• [What the task asks] Skip the pictures. Quote every line below, exactly, from the one with "Task: Click the parent directory up arrow" through the final line.

[Collected data]
---
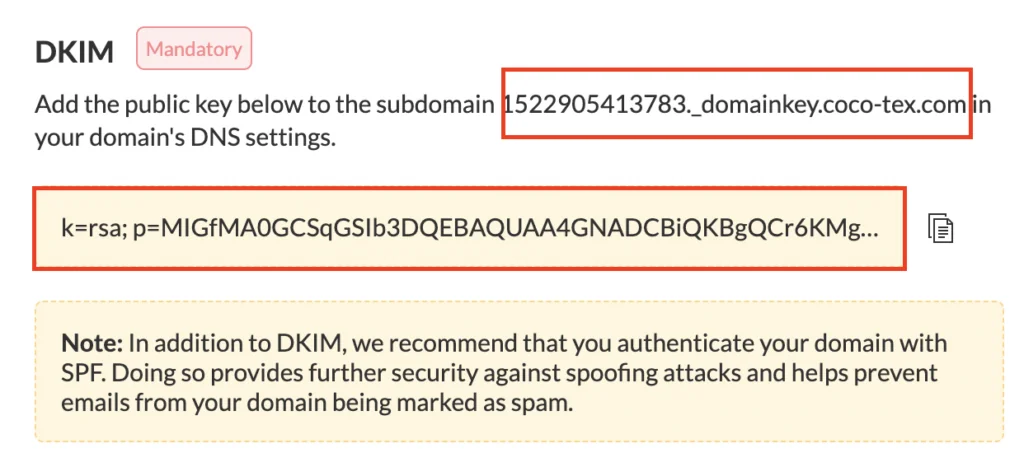This screenshot has height=453, width=1024.
Task: Copy the DKIM public key with the copy icon
Action: tap(940, 228)
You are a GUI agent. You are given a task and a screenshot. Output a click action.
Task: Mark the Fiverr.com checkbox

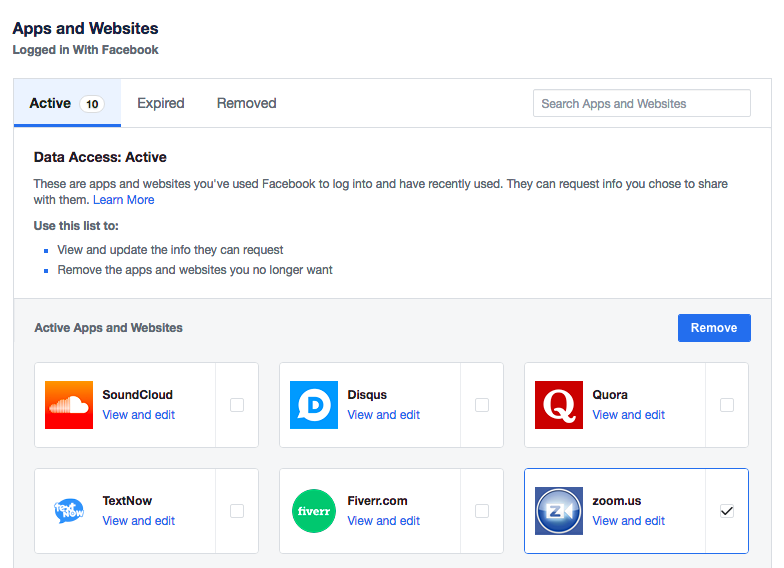(482, 511)
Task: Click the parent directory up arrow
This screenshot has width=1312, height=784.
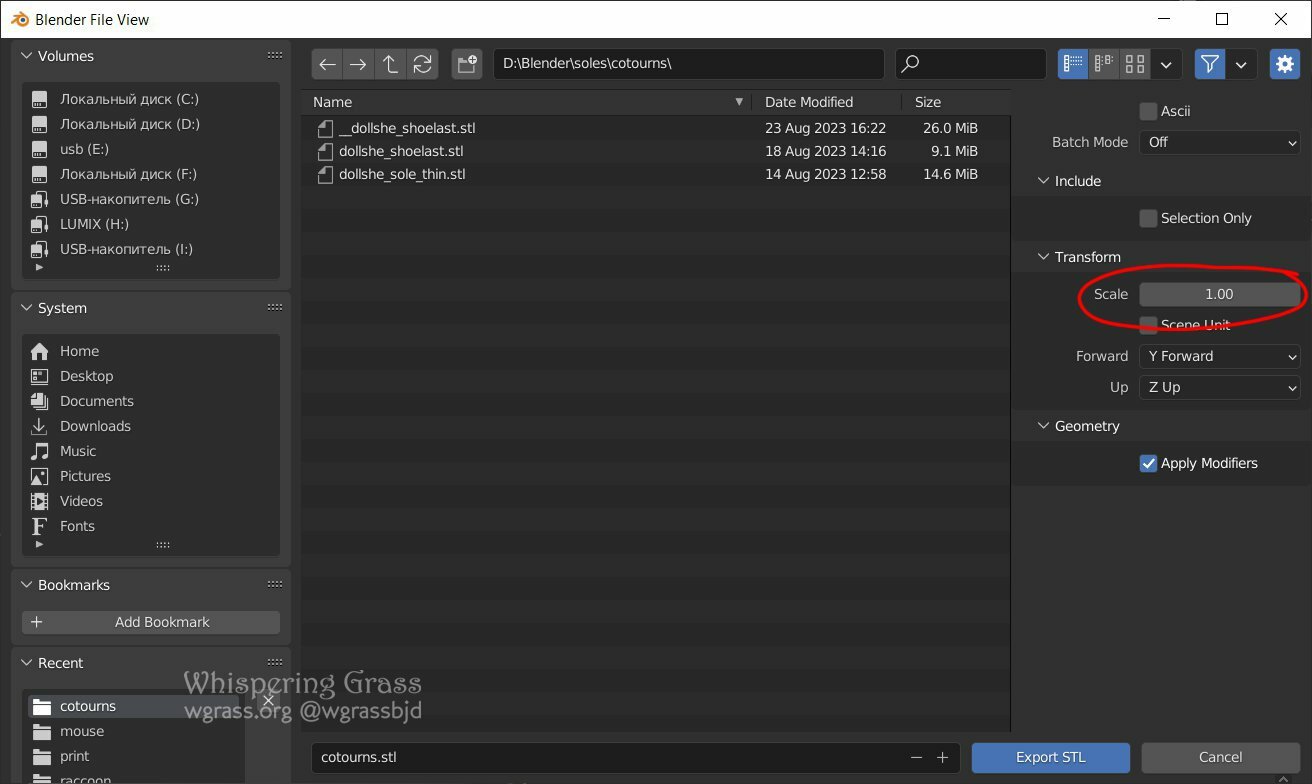Action: click(x=390, y=64)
---
• [Solution]
Task: Click the parent directory up arrow
This screenshot has width=1312, height=784.
Action: click(x=390, y=64)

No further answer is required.